Even as Texas struggled to restore electricity and water over the past week, signs of the risks posed by increasingly extreme weather to America’s aging infrastructure were cropping up across the country.

The week’s continent-spanning winter storms triggered blackouts in Texas, Oklahoma, Mississippi and several other states. One-third of oil production in the nation was halted. Drinking-water systems in Ohio were knocked offline. Road networks nationwide were paralyzed, and vaccination efforts in 20 states were disrupted.

The crisis carries a profound warning. As climate change brings more frequent and intense storms, floods, heat waves, wildfires and other extreme events, it is placing growing stress on the foundations of the country’s economy: its network of roads and railways, drinking-water systems, power plants, electrical grids, industrial waste sites and even homes. Failures in just one sector can set off a domino effect of breakdowns in hard-to-predict ways.

Much of this infrastructure was built decades ago, under the expectation that the environment around it would remain stable or at least fluctuate within predictable bounds. Now climate change is upending that assumption.

“We are colliding with a future of extremes,” said Alice Hill, who oversaw planning for climate risks on the National Security Council during the Obama administration. “We base all our choices about risk management on what’s occurred in the past, and that is no longer a safe guide.”
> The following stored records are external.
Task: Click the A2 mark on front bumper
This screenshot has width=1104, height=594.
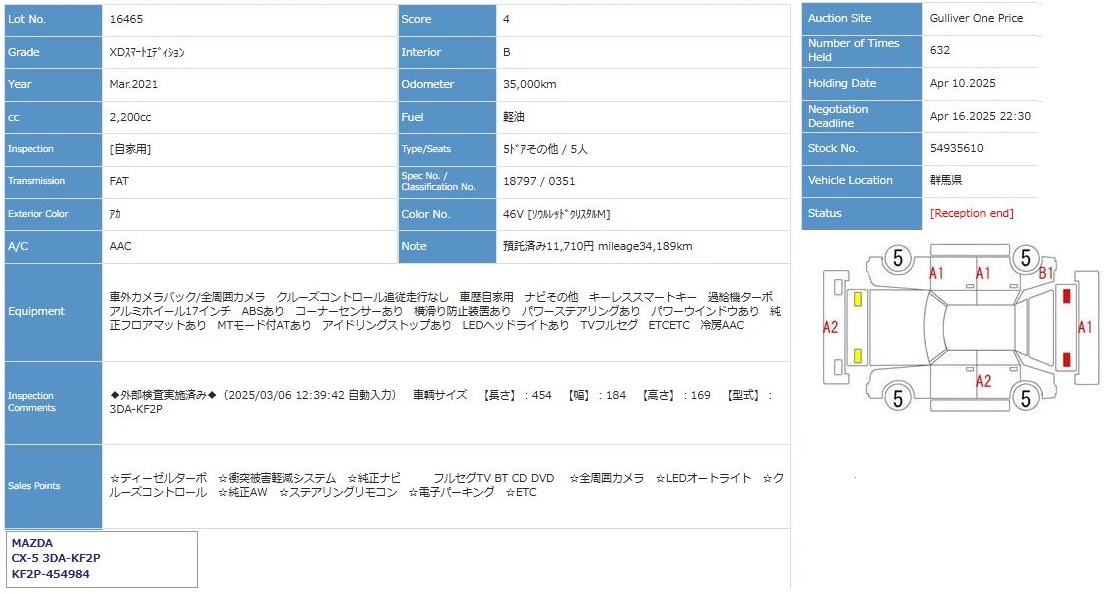Action: [830, 327]
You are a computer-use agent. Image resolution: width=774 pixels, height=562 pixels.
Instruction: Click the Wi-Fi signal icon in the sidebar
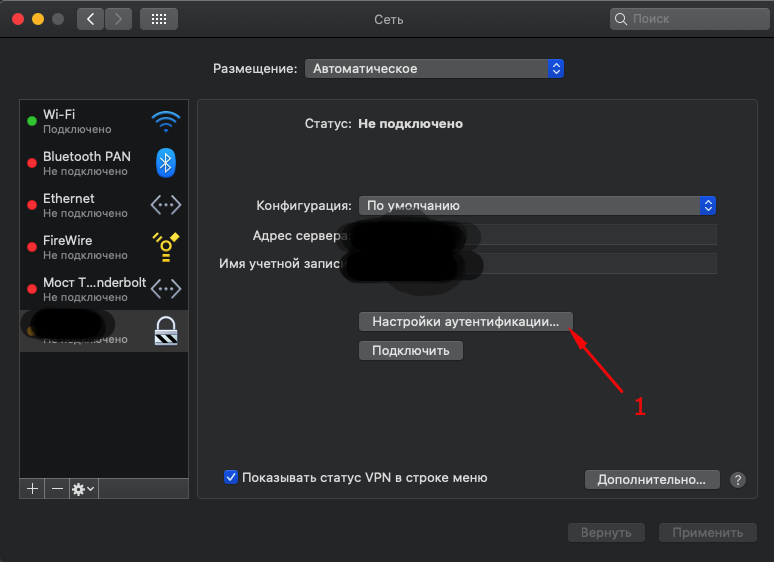point(165,122)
While it is not always possible to say precisely how global warming influenced any one particular storm, scientists said, an overall rise in extreme weather creates sweeping new risks.

Sewer systems are overflowing more often as powerful rainstorms exceed their design capacity. Coastal homes and highways are collapsing as intensified runoff erodes cliffs. Coal ash, the toxic residue produced by coal-burning plants, is spilling into rivers as floods overwhelm barriers meant to hold it back. Homes once beyond the reach of wildfires are burning in blazes they were never designed to withstand.

Problems like these often reflect an inclination of governments to spend as little money as possible, said Shalini Vajjhala, a former Obama administration official who now advises cities on meeting climate threats. She said it is hard to persuade taxpayers to spend extra money to guard against disasters that seem unlikely.

But climate change flips that logic, making inaction far costlier. “The argument I would make is, we can’t afford not to, because we’re absorbing the costs” later, Vajjhala said, after disasters strike. “We’re spending poorly.”

The Biden administration has talked extensively about climate change, particularly the need to reduce greenhouse gas emissions and create jobs in renewable energy. But it has spent less time discussing how to manage the growing effects of climate change, facing criticism from experts for not appointing more people who focus on climate resilience.

“I am extremely concerned by the lack of emergency management expertise reflected in Biden’s climate team,” said Samantha Montano, an assistant professor at the Massachusetts Maritime Academy who focuses on disaster policy. “There’s an urgency here that still is not being reflected.”

A White House spokesperson, Vedant Patel, said in a statement, “Building resilient and sustainable infrastructure that can withstand extreme weather and a changing climate will play an integral role in creating millions of good paying, union jobs” while cutting greenhouse gas emissions.

And while President Joe Biden has called for a major push to refurbish and upgrade the nation’s infrastructure, getting a closely divided Congress to spend hundreds of billions, if not trillions, of dollars will be a major challenge.

Heightening the cost to society, disruptions can disproportionately affect lower-income households and other vulnerable groups, including older people or those with limited English.

“All these issues are converging,” said Robert Bullard, a professor at Texas Southern University who studies wealth and racial disparities related to the environment. “And there’s simply no place in this country that’s not going to have to deal with climate change.”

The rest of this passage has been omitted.